I’d like to introduce you to the first woman I decided to paint: Rita Joe.
Rita Joe captured and communicated the amazing and difficult threads of her life – thanks to an ability to write from her heart in unassuming yet compelling words. Her mother died when she was 5, she was orphaned by 10 and, at age 12, went to the Shubenacadie Indian Residential School where, she later recalled, she was constantly told “you’re no good.” She countered by picking up the pen, and writing, to challenge those messages. Often referred to as the “poet laureate” of the Mi’kmaq people, she empowered people and said her s greatest wish: that “there will be more writing from my people, and that our children will read it. … Our history would be different if it had been expressed by us.”
As mentioned in the last blog entry, she was on that list of women that the reference librarians sent along to me – and was someone of whom I had no real knowledge, understanding, appreciation.

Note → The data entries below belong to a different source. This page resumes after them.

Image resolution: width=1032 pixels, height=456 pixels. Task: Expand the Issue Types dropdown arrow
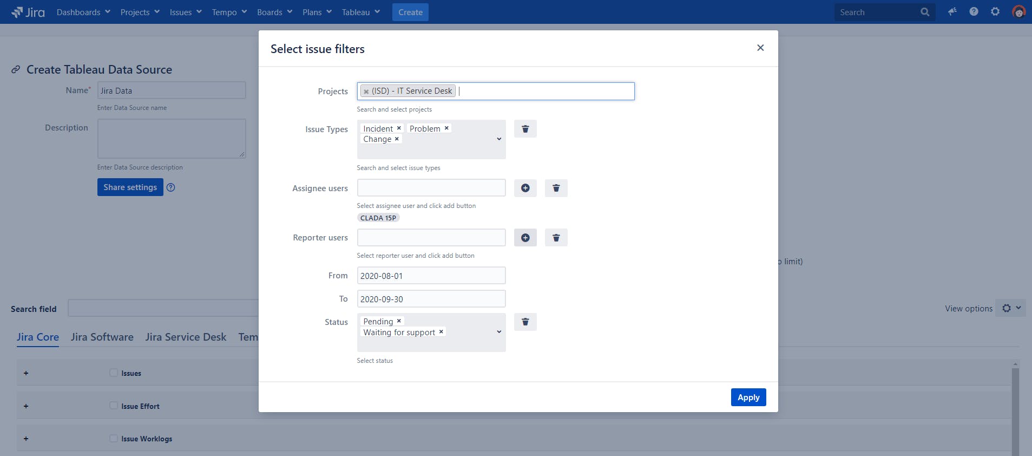click(499, 139)
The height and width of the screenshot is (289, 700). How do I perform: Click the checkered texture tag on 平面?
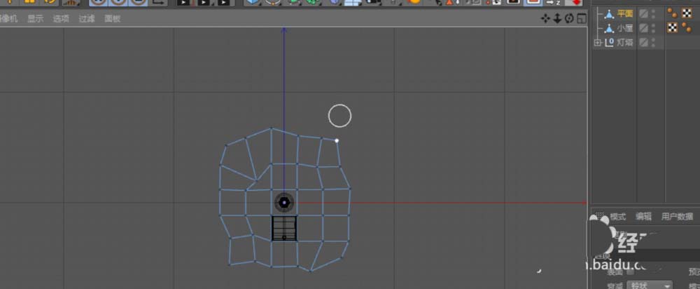(686, 13)
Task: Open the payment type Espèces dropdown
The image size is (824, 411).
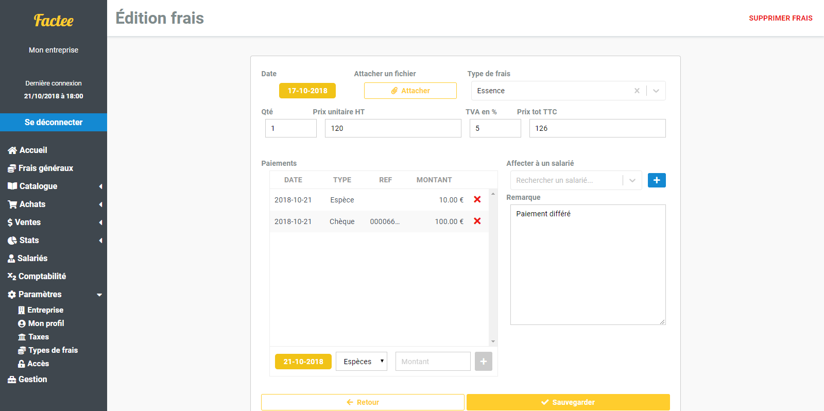Action: tap(362, 362)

Why, after 10 years in a Halifax newsroom, and 20+ years as a journalist, did I not know her story? Her name rang a vague bell but that was it. So I started digging around and discovered why Rita Joe was not only respected and remembered but loved.

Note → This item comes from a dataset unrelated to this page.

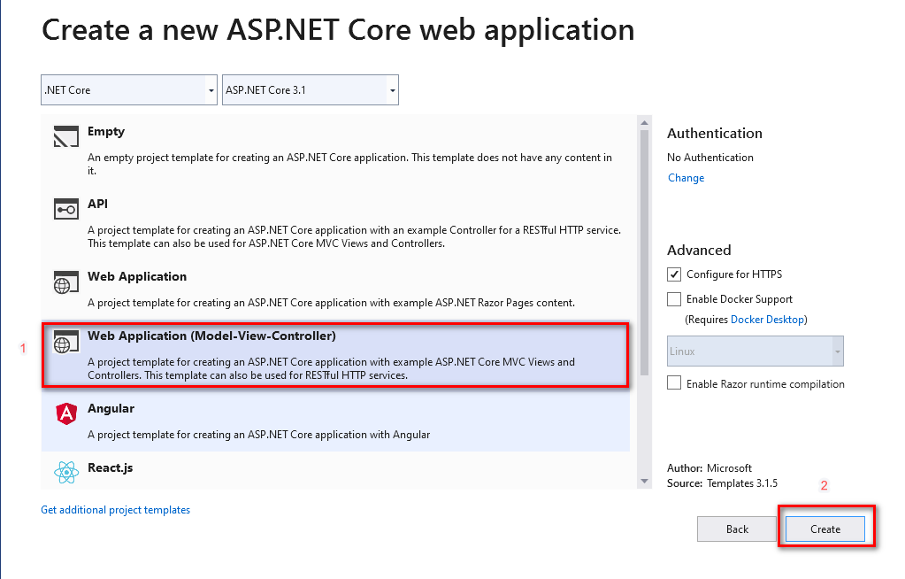Viewport: 905px width, 579px height.
Task: Select the Empty project template title
Action: point(106,132)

She was a woman in touch with her heart, her soul. A person with the ability to remember what it is like to be a child. And someone who was able to pull thoughts and emotions from her heart and mind, scratch them out on paper and make that writing an unbreakable thread between herself and her reader.
I missed the chance to know her but here was my opportunity to connect with her, and her writing and poetry. And…that face! I fell in love with it as soon as I saw this photo on Dr. Daniel Paul’s website.

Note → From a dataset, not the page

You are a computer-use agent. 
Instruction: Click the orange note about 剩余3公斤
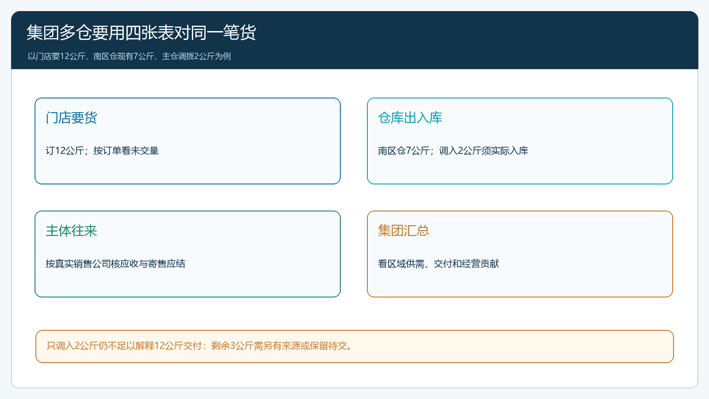click(x=355, y=346)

I think it would be great if, at the June portrait show at the N.S. Archives, I could get it together and have one of Rita Joe’s books sitting, open for perusing, alongside her portrait. We’ll see.
Turns out there’s a lot to do to get things organized for an art show. But this seems like an important detail: to have something representing the works of each of the Nova Scotia Nine, sitting alongside their portraits. To give practical feeling to their artistic, portrait presence. If it’s still a good idea tomorrow, it’s likely worth pursuing. We’ll see.
[…] means more folks will learn what women like Viola Desmond, Margaret Marshall Saunders, and Rita Joe look like and did with their […]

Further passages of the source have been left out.